So when i switched intakes for the 4 barrel conversion, i hooked up the brake booster to the vacuum port at the base of the carb... i no longer had assisted brakes. I mentioned it i another thread and the general concensus was to move the vacuum to the intake. I did that yesterday and took it out for a spin today... still no power brakes. I havent heard a leak, and did a pretty good job of sealing everything properly. Someone told me to bleed my brakes, and i probably will, but i dont think that will have anything to do with loosing my booster after an intake swap... Any thoughts? Thanks, Northern
With the engine running, at ide,if you disconnect the brake booster vacuum hose. Does it have any vacuum?
'Seems strange that you'd lose the power brakes right after swapping a carb & intake. There are basically 3 possibilities: 1. The booster is not getting vacuum (does the hose fitting suck air and idle get rough when disconnected?) 2. The vacuum booster is bad 3. the check valve on the booster is bad. Bleeding the brakes has nothing to do with it.
Since changing the intake and carb, did it ever backfire? If so, do as Larry states and take a look at the check valve on the brake booster.

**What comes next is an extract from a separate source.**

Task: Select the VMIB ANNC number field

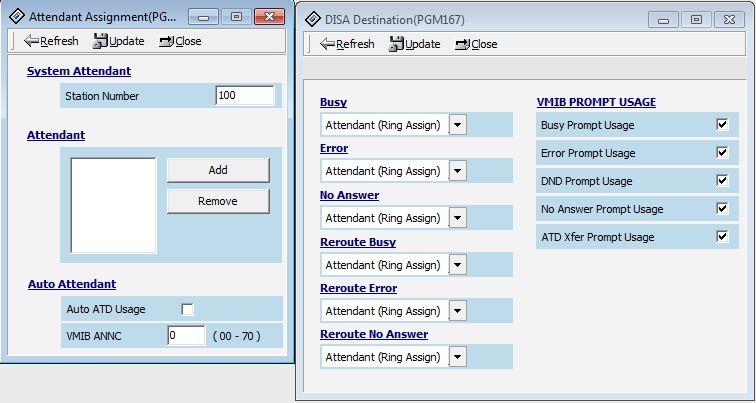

I was sweating that Jason...because it might have back fired a few times... I got vacuum back, and I'm not exactly sure why. I cranked the car, then pulled the hise off the booster, nothing. Put my thumb over the hose, nothing. Obviously the vacuum port on the intake isn't pulling. Pulled the plug off the carb base, sucked hard then instantly died. Because of the geometry, I had to turn the hose around, then plugged the booster in to the carb, plug the intake, cranked fine...and booster worked. Pulled the plug on the intake, engine died. Wth. Moved the booster back to the intake, plugged the carb, everything works. :/ The only thing that makes sense right now is the vacuume hose has a valve in it and only flows one way (maybe a safety from back fires?) Thanks for the advise and directions to start poking around, Northern
'Sounds as if there was some sort of blockage on the vacuum port or connector, although I can't imagine what.
That is what the small plastic check valve on the brake booster should do. It allows the engine to pull vacuum from the booster but not allow it to pressurize from something like a backfire. Glad to hear it is working for you now.
I don't have one of those... I just have a metal nipple sticking out of the booster with a 90* turn. Its got to be in the hose. Interesting. Learn something new every day.
The check valve is there to maintain vacuum in the booster with the engine off. It should hold enough for a couple applications of the brakes, it's a safety backup in the event the engine dies and you need to stop.